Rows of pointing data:
===============

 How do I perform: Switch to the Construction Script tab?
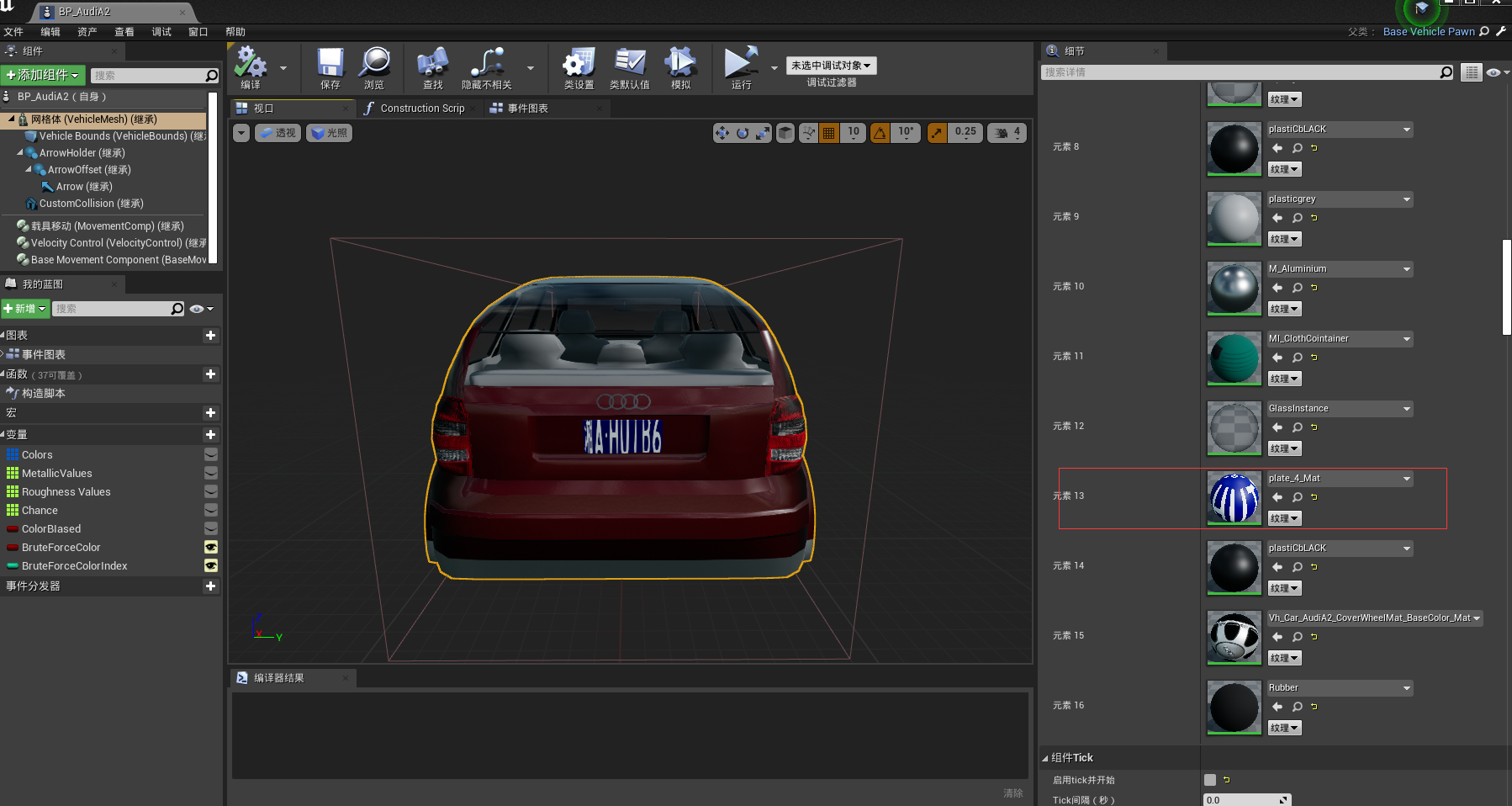[x=421, y=109]
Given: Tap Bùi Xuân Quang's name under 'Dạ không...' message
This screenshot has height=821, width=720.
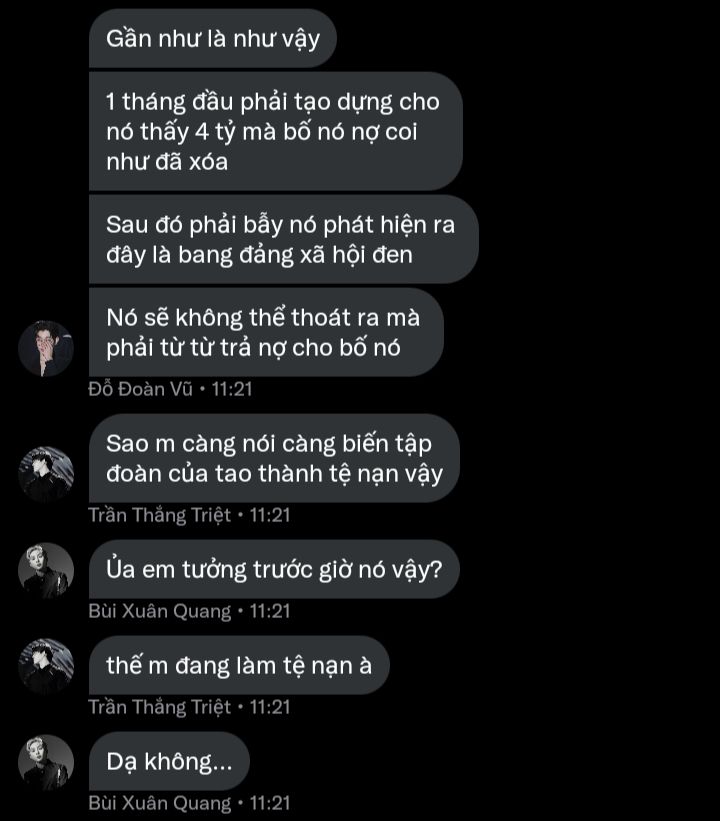Looking at the screenshot, I should coord(160,803).
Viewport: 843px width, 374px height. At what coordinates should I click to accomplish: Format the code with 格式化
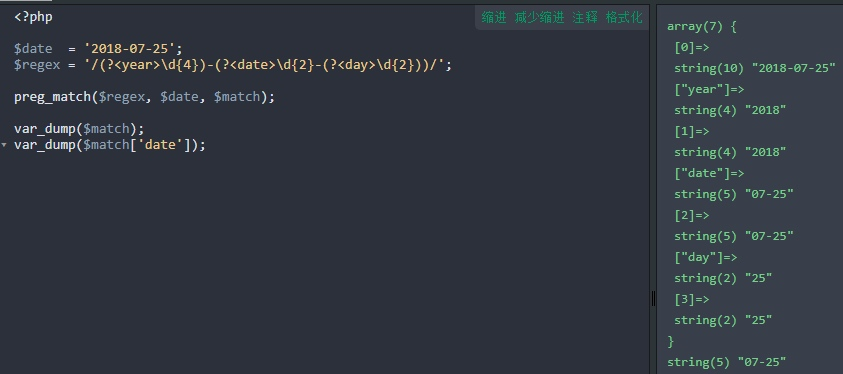click(624, 18)
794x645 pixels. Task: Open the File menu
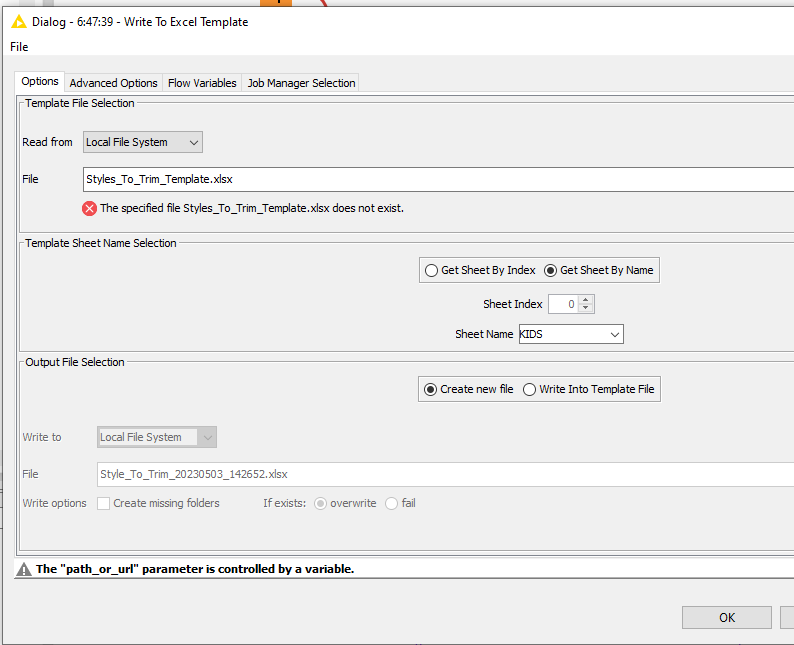[19, 47]
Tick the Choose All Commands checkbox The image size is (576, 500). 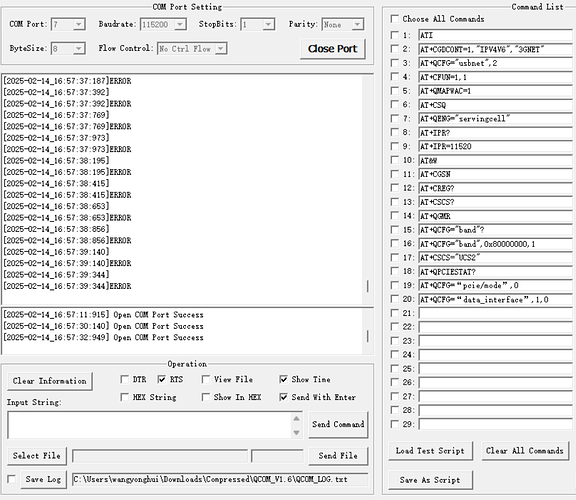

===============

TASK DESCRIPTION - Count how many lines of the records contain the string "height", matching case exactly. Reply with the number alone.

ANSWER TO THE PROBLEM - 2